***** Dataset excerpts
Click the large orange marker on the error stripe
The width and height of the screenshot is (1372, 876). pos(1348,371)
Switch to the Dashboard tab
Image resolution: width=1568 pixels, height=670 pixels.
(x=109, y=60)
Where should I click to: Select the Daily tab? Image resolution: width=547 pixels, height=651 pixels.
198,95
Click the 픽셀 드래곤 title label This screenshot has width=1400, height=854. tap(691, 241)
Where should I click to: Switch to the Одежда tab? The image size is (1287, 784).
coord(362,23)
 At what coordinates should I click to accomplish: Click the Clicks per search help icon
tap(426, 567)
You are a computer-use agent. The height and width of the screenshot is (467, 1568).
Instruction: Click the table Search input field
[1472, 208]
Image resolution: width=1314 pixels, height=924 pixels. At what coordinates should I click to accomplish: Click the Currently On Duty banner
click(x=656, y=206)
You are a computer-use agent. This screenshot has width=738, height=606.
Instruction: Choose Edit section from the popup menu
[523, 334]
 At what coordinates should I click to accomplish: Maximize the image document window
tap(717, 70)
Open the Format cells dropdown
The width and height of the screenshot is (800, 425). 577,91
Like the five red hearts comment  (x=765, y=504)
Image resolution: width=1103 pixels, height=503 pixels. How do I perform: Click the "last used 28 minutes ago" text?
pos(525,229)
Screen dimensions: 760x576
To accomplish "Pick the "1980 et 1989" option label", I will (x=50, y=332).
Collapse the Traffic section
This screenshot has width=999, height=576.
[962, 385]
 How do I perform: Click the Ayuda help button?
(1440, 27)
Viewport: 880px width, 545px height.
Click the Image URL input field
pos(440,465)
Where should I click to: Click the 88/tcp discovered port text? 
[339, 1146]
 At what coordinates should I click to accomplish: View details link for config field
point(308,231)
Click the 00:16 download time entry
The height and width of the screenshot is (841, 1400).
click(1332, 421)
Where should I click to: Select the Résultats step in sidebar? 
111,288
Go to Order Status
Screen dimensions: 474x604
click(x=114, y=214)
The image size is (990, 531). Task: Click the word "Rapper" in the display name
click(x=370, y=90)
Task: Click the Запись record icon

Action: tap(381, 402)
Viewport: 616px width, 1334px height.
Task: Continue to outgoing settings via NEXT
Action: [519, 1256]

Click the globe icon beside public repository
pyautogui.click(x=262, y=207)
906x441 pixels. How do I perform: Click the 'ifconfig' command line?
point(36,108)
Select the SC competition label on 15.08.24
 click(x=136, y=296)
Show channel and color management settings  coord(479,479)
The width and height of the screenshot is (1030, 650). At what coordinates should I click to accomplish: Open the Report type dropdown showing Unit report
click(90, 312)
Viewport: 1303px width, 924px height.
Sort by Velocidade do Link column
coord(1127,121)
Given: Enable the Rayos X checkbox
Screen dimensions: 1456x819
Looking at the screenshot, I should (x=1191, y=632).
**********
Task to carry out – Output the whole listing exactly as given.

Written solution –
Click the large orange marker on the error stripe
The width and height of the screenshot is (1372, 876). pos(1348,371)
Switch to the Dashboard tab
Image resolution: width=1568 pixels, height=670 pixels.
(x=109, y=60)
Where should I click to: Select the Daily tab? Image resolution: width=547 pixels, height=651 pixels.
198,95
Click the 픽셀 드래곤 title label This screenshot has width=1400, height=854. tap(691, 241)
Where should I click to: Switch to the Одежда tab? The image size is (1287, 784).
coord(362,23)
 At what coordinates should I click to accomplish: Click the Clicks per search help icon
tap(426, 567)
You are a computer-use agent. The height and width of the screenshot is (467, 1568).
Instruction: Click the table Search input field
[1472, 208]
Image resolution: width=1314 pixels, height=924 pixels. At what coordinates should I click to accomplish: Click the Currently On Duty banner
click(x=656, y=206)
You are a computer-use agent. This screenshot has width=738, height=606.
Instruction: Choose Edit section from the popup menu
[523, 334]
 At what coordinates should I click to accomplish: Maximize the image document window
tap(717, 70)
Open the Format cells dropdown
The width and height of the screenshot is (800, 425). 577,91
Like the five red hearts comment  (x=765, y=504)
Image resolution: width=1103 pixels, height=503 pixels. How do I perform: Click the "last used 28 minutes ago" text?
pos(525,229)
Screen dimensions: 760x576
To accomplish "Pick the "1980 et 1989" option label", I will (x=50, y=332).
Collapse the Traffic section
This screenshot has width=999, height=576.
[962, 385]
 How do I perform: Click the Ayuda help button?
(1440, 27)
Viewport: 880px width, 545px height.
Click the Image URL input field
pos(440,465)
Where should I click to: Click the 88/tcp discovered port text? 
[339, 1146]
 At what coordinates should I click to accomplish: View details link for config field
point(308,231)
Click the 00:16 download time entry
The height and width of the screenshot is (841, 1400).
click(1332, 421)
Where should I click to: Select the Résultats step in sidebar? 
111,288
Go to Order Status
Screen dimensions: 474x604
click(x=114, y=214)
The image size is (990, 531). Task: Click the word "Rapper" in the display name
click(x=370, y=90)
Task: Click the Запись record icon

Action: tap(381, 402)
Viewport: 616px width, 1334px height.
Task: Continue to outgoing settings via NEXT
Action: [519, 1256]

Click the globe icon beside public repository
pyautogui.click(x=262, y=207)
906x441 pixels. How do I perform: Click the 'ifconfig' command line?
point(36,108)
Select the SC competition label on 15.08.24
 click(x=136, y=296)
Show channel and color management settings  coord(479,479)
The width and height of the screenshot is (1030, 650). At what coordinates should I click to accomplish: Open the Report type dropdown showing Unit report
click(90, 312)
Viewport: 1303px width, 924px height.
Sort by Velocidade do Link column
coord(1127,121)
Given: Enable the Rayos X checkbox
Screen dimensions: 1456x819
Looking at the screenshot, I should (x=1191, y=632).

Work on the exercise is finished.